### Data

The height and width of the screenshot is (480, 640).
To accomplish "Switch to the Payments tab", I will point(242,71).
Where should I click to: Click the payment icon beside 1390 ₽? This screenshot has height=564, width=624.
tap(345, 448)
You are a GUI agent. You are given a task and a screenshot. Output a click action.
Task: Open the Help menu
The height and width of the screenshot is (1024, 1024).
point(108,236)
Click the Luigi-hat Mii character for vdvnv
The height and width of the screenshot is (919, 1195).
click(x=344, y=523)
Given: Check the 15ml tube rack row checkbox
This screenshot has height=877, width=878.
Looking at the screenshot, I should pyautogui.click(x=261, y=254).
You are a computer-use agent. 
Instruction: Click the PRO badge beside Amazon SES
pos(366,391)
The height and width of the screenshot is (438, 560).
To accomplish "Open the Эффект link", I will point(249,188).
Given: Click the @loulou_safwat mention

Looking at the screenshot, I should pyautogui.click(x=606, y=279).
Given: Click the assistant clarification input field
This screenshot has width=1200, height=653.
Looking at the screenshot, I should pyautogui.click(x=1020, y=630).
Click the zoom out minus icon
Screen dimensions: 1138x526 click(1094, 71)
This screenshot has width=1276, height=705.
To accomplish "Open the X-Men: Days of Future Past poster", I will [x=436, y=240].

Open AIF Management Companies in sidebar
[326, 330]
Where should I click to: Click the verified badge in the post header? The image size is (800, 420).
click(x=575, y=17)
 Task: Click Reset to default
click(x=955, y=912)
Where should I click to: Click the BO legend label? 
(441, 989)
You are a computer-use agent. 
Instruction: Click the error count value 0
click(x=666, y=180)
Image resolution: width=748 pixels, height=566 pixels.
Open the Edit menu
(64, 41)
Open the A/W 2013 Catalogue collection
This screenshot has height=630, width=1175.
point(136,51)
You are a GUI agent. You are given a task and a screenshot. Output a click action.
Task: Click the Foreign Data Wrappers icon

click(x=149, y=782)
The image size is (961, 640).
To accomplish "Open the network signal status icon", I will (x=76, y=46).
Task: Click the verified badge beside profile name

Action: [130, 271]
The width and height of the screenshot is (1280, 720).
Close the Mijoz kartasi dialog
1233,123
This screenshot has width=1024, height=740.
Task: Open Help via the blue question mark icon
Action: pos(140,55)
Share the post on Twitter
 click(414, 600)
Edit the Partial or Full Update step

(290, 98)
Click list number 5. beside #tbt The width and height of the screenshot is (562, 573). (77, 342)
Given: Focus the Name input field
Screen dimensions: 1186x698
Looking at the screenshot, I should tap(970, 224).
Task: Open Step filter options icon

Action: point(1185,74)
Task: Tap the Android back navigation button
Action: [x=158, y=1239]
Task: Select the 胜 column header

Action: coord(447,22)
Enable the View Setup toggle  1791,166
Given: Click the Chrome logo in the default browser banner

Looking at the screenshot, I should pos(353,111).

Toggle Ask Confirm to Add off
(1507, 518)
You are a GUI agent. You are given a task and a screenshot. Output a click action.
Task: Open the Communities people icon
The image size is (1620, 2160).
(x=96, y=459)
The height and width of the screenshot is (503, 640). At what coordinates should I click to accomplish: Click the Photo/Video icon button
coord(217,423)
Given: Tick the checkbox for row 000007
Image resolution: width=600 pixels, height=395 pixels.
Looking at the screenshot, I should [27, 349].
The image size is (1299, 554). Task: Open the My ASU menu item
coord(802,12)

### What needs to be done
Look through the listing above and copy each line where the string "will" occurs.

### The answer
To accomplish "Switch to the Payments tab", I will point(242,71).
To accomplish "Open the Эффект link", I will point(249,188).
To accomplish "Open the X-Men: Days of Future Past poster", I will [x=436, y=240].
To accomplish "Open the network signal status icon", I will (x=76, y=46).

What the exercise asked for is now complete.